-- WRITTEN TASK --
Pick out every line below that contains the word "header" and copy those lines. Uppercase and lowercase letters must match.

-- EXCERPTED DATA --

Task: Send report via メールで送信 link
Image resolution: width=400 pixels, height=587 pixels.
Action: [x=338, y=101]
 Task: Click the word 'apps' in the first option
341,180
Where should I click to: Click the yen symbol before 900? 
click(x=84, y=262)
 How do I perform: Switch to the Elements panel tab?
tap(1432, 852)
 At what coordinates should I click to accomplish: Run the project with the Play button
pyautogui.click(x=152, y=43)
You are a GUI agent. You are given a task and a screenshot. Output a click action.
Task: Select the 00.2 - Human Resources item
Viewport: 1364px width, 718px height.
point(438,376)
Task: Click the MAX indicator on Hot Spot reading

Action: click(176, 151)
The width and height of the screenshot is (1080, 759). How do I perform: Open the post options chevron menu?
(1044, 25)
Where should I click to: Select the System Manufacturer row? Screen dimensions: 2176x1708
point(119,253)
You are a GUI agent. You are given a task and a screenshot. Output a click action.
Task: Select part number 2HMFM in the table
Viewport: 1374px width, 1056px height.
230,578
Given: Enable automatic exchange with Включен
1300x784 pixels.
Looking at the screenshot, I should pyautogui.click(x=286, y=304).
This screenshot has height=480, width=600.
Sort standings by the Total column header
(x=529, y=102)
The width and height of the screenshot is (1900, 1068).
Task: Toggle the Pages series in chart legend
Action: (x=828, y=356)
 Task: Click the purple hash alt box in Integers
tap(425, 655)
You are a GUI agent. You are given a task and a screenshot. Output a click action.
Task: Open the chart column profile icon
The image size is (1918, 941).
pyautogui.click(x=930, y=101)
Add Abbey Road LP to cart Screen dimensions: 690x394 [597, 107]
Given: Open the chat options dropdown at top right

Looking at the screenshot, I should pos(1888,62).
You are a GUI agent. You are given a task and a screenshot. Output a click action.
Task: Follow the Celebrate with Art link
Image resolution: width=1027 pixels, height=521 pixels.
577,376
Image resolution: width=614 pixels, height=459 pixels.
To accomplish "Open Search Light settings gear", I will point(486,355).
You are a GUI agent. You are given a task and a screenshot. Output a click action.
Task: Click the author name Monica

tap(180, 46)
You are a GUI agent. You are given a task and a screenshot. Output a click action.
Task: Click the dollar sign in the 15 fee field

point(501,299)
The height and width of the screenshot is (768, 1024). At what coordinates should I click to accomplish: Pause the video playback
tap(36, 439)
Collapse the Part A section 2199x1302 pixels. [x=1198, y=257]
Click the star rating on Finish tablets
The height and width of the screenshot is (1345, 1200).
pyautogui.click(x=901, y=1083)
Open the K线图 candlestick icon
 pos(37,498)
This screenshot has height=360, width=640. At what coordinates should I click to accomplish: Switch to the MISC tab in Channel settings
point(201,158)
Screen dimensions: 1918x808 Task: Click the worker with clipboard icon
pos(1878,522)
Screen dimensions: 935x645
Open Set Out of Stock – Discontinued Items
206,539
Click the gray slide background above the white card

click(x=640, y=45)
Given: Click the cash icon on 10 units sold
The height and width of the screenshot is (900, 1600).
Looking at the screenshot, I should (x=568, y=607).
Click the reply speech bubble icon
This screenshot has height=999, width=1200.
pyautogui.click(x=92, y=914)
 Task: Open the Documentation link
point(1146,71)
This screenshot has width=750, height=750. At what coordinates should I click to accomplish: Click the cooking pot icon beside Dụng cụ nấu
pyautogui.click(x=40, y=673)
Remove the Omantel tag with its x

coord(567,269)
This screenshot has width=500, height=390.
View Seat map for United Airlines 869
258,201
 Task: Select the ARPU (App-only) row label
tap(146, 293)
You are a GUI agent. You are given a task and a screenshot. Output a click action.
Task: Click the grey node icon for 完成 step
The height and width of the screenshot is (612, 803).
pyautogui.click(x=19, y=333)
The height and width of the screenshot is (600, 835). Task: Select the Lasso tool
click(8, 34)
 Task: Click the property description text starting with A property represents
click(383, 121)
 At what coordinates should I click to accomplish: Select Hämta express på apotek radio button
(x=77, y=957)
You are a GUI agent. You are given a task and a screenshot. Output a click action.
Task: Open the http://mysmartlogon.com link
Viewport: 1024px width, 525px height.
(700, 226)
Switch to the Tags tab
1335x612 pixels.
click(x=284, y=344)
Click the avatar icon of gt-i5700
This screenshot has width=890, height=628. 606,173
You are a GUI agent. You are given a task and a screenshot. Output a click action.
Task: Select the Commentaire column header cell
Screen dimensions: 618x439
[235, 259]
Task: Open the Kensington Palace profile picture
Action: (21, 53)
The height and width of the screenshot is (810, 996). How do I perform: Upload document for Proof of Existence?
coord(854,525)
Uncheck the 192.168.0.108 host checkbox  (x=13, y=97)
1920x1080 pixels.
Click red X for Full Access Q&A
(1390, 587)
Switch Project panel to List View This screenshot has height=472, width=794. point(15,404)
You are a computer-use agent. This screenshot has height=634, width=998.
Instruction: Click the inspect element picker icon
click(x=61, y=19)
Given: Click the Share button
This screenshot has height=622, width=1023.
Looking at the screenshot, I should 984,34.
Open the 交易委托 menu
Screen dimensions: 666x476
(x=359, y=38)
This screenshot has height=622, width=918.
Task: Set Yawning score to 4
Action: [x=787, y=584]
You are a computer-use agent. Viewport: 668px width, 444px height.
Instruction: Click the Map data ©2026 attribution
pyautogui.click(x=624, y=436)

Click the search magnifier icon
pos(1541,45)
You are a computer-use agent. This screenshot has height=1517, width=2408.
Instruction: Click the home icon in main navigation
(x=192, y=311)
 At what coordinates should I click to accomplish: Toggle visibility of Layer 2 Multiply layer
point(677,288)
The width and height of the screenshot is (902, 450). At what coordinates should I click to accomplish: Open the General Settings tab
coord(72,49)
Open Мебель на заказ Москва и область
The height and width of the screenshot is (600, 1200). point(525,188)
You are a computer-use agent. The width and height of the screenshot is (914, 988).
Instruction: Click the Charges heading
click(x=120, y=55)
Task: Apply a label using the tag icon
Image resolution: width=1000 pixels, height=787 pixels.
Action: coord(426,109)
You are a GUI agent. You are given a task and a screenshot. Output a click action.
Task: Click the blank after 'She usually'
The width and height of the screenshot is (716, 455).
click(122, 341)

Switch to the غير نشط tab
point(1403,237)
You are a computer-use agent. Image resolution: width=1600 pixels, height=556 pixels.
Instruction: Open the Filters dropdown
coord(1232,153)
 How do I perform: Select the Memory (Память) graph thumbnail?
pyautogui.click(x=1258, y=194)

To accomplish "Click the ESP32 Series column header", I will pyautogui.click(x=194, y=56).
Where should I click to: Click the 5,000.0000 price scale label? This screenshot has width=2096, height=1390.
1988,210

-- REPLY TO THE TASK --
Sort standings by the Total column header
Task: Select the Commentaire column header cell
To accomplish "Click the ESP32 Series column header", I will pyautogui.click(x=194, y=56).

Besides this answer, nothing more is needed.